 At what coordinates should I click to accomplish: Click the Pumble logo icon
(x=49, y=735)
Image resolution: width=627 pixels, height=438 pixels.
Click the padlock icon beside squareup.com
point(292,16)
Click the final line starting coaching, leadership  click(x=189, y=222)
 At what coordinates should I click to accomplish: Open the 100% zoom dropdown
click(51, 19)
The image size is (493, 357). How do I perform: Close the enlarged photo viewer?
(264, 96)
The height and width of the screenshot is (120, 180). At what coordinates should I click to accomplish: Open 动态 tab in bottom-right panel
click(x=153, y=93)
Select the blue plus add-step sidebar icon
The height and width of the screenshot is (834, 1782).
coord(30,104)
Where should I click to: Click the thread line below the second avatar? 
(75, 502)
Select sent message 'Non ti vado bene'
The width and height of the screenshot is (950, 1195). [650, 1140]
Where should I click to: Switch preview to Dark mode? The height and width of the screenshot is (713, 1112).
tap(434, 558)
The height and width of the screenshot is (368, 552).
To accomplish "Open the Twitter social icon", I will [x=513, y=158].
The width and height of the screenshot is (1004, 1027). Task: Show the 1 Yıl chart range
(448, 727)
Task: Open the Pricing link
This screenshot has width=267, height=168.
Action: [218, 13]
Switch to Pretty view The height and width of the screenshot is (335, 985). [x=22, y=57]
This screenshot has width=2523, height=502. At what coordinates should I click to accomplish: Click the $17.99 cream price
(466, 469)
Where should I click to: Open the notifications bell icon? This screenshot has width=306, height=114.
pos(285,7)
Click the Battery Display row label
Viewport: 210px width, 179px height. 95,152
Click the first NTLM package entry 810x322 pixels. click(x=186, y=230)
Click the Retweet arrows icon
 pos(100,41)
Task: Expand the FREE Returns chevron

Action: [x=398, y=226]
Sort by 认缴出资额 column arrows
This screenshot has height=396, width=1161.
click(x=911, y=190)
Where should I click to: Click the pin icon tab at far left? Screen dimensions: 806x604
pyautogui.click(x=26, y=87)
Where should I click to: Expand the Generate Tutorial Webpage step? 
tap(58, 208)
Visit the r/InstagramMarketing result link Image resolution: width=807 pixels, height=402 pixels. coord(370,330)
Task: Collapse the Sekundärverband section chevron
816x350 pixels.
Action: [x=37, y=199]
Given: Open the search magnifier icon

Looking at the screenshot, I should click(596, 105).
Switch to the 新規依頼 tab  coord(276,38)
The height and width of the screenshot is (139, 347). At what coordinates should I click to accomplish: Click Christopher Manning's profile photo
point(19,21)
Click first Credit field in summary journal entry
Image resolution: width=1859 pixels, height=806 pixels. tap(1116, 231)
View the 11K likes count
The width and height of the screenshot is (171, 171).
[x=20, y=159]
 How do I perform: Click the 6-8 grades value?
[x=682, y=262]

◇ ◇ ◇ ◇ ◇

_What is expected_
Find the lines in the data that hold the word "link". Reply with how many there are and nothing more.

_Answer space_
2